Fighting through the icy conditions and his own illness Hampshire born Folk/Punk singer song writer and former Million Dead frontman Frank Turner returned to his home county in style on his seemingly endless tour to play a venue at which he mentioned as a teenager he used to come to gigs and look longingly at the stage thinking “one day”.  Obviously this is a dream that came true as Winchester lad Turner took to the Southampton Guildhall stage and did anything but disappoint his home crowd, which included, as he made a note to point out, his mum.

Despite suffering from a sore throat Turner made his way to the stage and fought through it providing a truly unforgettable performance. Opening with short unrecorded piece Eulogy before going straight into Poetry of the Deed the whole room just exploded with energy, which seemed to unrelenting throughout the whole night. As Turner performed a set that covered the whole breadth of his year on year growing back catalogue of material, you could tell he plainly loved every minute of it playing every song to the best of his ability, despite his  ailment, ignoring protests from his drummer Nigel Powell who put eloquently that he thought Turner’s voice was “f**ked”.  But despite his drummer’s claims I couldn’t tell, since his voice was constantly bolstered by hundreds of voices in the crowd who knew every word and sung along with every ounce of passion that he sings with.

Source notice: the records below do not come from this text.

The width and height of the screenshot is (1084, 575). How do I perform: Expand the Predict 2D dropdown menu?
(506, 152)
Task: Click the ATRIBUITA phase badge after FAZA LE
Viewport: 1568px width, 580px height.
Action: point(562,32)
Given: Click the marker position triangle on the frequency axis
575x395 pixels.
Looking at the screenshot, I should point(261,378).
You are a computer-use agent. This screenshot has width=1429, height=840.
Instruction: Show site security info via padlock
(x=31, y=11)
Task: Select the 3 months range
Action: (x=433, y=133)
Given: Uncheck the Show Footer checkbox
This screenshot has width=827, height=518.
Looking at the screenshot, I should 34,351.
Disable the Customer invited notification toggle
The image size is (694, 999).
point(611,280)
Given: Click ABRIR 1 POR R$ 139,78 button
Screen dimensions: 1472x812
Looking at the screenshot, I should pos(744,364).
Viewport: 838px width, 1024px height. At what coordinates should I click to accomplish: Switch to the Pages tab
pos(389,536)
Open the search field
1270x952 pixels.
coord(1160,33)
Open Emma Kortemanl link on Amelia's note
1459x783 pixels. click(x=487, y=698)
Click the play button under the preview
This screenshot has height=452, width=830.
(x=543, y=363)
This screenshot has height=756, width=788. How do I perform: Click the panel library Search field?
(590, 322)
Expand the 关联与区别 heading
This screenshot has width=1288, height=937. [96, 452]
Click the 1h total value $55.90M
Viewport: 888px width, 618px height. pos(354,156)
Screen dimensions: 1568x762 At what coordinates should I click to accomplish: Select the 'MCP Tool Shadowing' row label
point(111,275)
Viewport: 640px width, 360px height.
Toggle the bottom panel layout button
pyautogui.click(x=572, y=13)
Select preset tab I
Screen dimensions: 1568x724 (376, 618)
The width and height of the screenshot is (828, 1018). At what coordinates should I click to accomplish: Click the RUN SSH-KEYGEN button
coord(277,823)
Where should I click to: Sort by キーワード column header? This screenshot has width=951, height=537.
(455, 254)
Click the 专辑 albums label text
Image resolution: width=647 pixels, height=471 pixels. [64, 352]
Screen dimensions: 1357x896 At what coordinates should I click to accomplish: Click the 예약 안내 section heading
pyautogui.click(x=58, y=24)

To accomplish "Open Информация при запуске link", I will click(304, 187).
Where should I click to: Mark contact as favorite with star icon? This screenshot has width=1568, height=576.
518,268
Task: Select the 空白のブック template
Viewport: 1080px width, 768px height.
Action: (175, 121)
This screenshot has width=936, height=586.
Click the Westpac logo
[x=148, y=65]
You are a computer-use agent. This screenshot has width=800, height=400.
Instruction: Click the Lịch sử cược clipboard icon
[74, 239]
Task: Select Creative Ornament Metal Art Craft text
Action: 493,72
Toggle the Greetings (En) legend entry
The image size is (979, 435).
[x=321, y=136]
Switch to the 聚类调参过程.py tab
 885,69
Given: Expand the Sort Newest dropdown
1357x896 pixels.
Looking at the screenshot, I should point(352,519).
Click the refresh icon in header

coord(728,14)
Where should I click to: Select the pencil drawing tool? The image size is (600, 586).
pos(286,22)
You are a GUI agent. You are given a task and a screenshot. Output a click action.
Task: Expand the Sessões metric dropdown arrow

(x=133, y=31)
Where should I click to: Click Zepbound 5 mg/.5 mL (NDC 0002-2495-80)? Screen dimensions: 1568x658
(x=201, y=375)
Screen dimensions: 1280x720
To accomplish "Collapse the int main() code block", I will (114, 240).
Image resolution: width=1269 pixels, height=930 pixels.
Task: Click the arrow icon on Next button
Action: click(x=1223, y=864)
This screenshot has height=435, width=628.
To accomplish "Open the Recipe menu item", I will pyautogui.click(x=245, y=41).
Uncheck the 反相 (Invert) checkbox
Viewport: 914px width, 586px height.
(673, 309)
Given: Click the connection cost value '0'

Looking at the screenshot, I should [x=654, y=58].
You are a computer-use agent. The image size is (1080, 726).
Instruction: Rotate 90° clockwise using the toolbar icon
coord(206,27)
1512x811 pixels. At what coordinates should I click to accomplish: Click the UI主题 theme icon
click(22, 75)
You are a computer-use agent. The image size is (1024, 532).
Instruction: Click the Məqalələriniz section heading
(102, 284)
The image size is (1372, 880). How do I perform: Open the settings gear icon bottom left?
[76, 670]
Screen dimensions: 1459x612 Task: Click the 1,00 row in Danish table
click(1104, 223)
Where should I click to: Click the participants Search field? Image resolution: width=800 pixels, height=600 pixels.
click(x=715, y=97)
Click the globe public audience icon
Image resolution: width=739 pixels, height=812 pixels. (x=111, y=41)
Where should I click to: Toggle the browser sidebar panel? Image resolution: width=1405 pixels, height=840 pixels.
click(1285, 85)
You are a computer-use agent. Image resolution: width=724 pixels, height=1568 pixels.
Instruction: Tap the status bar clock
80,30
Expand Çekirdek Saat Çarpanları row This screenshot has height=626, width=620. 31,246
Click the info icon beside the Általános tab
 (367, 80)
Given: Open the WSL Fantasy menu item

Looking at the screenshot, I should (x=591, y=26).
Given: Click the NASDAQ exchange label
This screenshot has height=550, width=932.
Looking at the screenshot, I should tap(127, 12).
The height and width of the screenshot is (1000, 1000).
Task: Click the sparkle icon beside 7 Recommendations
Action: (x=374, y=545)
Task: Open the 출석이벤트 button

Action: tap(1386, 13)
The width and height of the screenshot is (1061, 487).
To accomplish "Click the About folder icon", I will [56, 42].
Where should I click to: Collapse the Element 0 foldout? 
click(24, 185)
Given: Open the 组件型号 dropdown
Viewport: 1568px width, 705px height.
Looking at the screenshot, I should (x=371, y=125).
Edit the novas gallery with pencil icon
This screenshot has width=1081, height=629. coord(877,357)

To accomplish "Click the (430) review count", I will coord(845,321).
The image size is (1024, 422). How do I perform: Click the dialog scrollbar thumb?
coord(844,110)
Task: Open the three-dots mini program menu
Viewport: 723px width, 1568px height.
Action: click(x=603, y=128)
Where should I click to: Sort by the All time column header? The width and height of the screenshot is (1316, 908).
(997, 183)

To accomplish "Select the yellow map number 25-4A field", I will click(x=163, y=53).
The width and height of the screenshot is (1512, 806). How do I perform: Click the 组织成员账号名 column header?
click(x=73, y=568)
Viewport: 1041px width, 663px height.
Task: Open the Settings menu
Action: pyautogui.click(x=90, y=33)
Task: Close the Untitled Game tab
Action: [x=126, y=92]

Some things really do seem to set Turner apart from the crowd when it comes to live shows, but these can be best  summed up in simply describing it as the immediate connection people find with him. Firstly Turner doesn’t present himself like some immortal rock star with his head up his arse he seems like your mate, he banters with the crowd and really lets you into his life and appears genuinely humbled by the reaction he gets, especially in front of his home fans. This is something that really sticks with you and makes gigs even in venues the size of the Guildhall seem much more intimate.  Secondly of course his amazingly relatable lyrics, while not the most heavy in the artistic department they make up for it by being unashamedly honest and raw. So while arguably being simple, they are instantly relatable to anyone who has grown up in our culture, Turner’s tales of mornings waking up hung-over on a friend’s sofa, that girl you saw at the bar last night and simply that burning desire to make it infused with his “heart on his sleeve” style when he sings, or borderline shouts at times, makes his shows so passionate thus so unforgettable and brilliant.

Even with his sore throat Frank Turner blew the roof and then some off the guildhall. While it may not have been the most musically adapt or artsy performance, it was filled with uncompromising passion and emotion that I would say trumps a cold textbook show of musicianship everyday of the week. Frank Turner is establishing himself as one of the UK’s best live acts and is growing in popularity with every release, one of the most unique, special and meaningful performers on the scene at the moment and put on a show that was undoubtably worth braving a freezing December night for.